Classic phenyl ketonuria
This condition is characterized by complete or near complete absence of the enzyme phenylalanine hydroxylase. Hence excess phenylalanine is converted into phenyl pyruvic acid or decarboxylated to phenyl ethylamine. These products along with their byproducts and the excess phenylalanine disrupt the normal metabolism and cause brain damage.

Clinical features
• The affected infant is normal at birth.
• Mental retardation may develop gradually and need not be detected soon after birth
  (Untreated infants loose about 50 points in IQ by the end of the first year)
• Vomiting some times misdiagnosed, as pyloric stenosis may be an early symptom.
• Older children become hyperactive with purposeless movements, rhythmic movements and athetosis.
Clinical findings
• Infants are blonder than their siblings; they have fair skin and blue eyes.
• Some have seborrheic or eczemoid rash, which usually disappears when the child becomes older.
• Children have an unusual odor of phenyl acetic acid, described as musty, mousy or wolf like.
• Infants are hypotonic, with hyperactive deep tendon reflexes.
• About one fourth have seizures, and EEG changes.
• Microcephaly with widely spaced teeth, enamel hypoplasia and growth retardation.

Diagnosis
• Plasma levels of phenyl alanine above 20 mg / dl
• Normal tyrosine level
• Increased urinary levels of metabolites of phenylalanine like phenyl pyruvic acid and o-hydroxy phenyl acetic acids.
• Inability to tolerate an oral challenge of phenylalanine.
• Normal concentration of cofactor tetrahydrobiopterin.

Treatment
Diet low in phenylalanine
The optimum serum level of phenylalanine should be maintained at 2-9 mg /dl
Reduced amount of phenylalanine in the blood may cause features like lethargy, anorexia, anemia, rashes, diarrhea, and even death.
Pregnant mothers with PKU have a higher risk of spontaneous abortion. Infants born to such mothers are generally mentally retarded and may have microcephaly and/or congenital heart anomaly. In affected mothers care should be taken to maintain the blood value of phenyl alanine at 10 mg/dl.
Phenyl ketonuria due to deficiency of cofactor tetrahydrobiopterin -BH4
In about 2% of cases presenting with phenylalanemia, the defect lies in one of the enzymes necessary for the production of BH4. There is neurological deterioration in the infant.

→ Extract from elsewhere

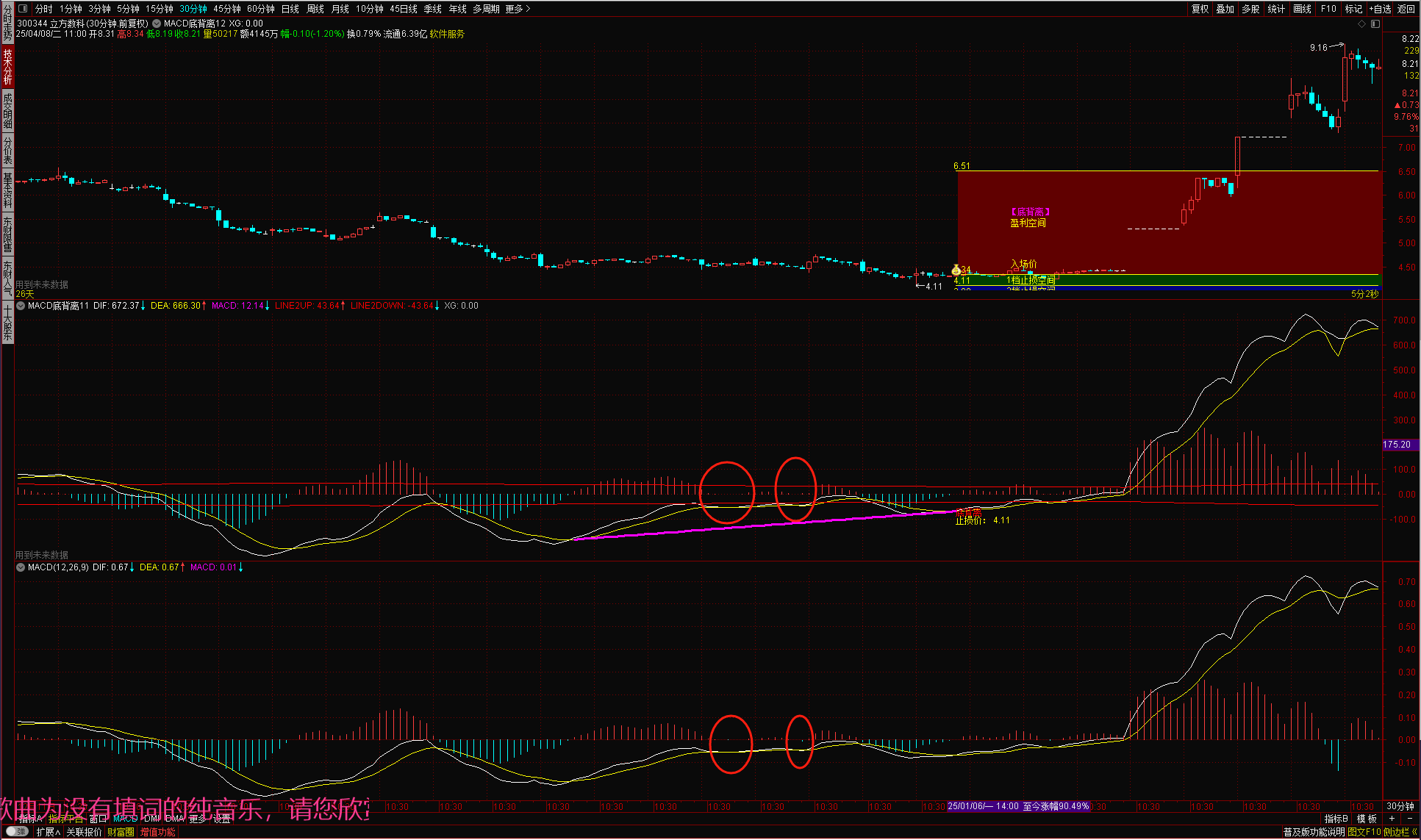This screenshot has width=1421, height=840.
Task: Click the money bag marker at entry price
Action: 956,270
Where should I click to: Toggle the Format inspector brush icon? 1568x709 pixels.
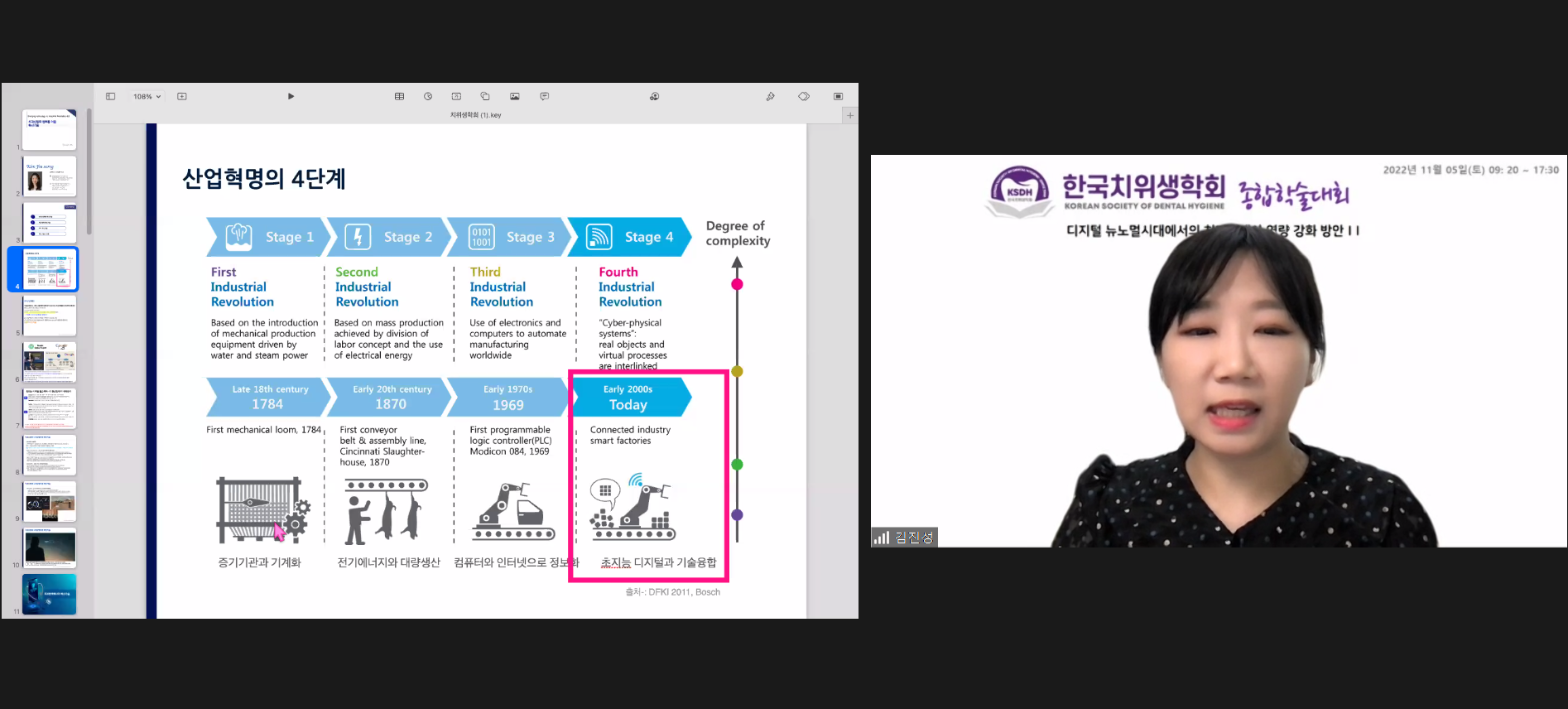point(770,97)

Persistent hyperphenylalanemia
Occasionally identified are children whose blood levels of phenylalanine are only slightly elevated. These concentrations are insufficient to result in the excretion of phenyl pyruvic acid. The infants are asymptomatic and may develop normally without special dietary treatment.
Transient hyperphenylalanemia -Moderately elevated levels of phenylalanine occur in transient hyperphenylalanemia.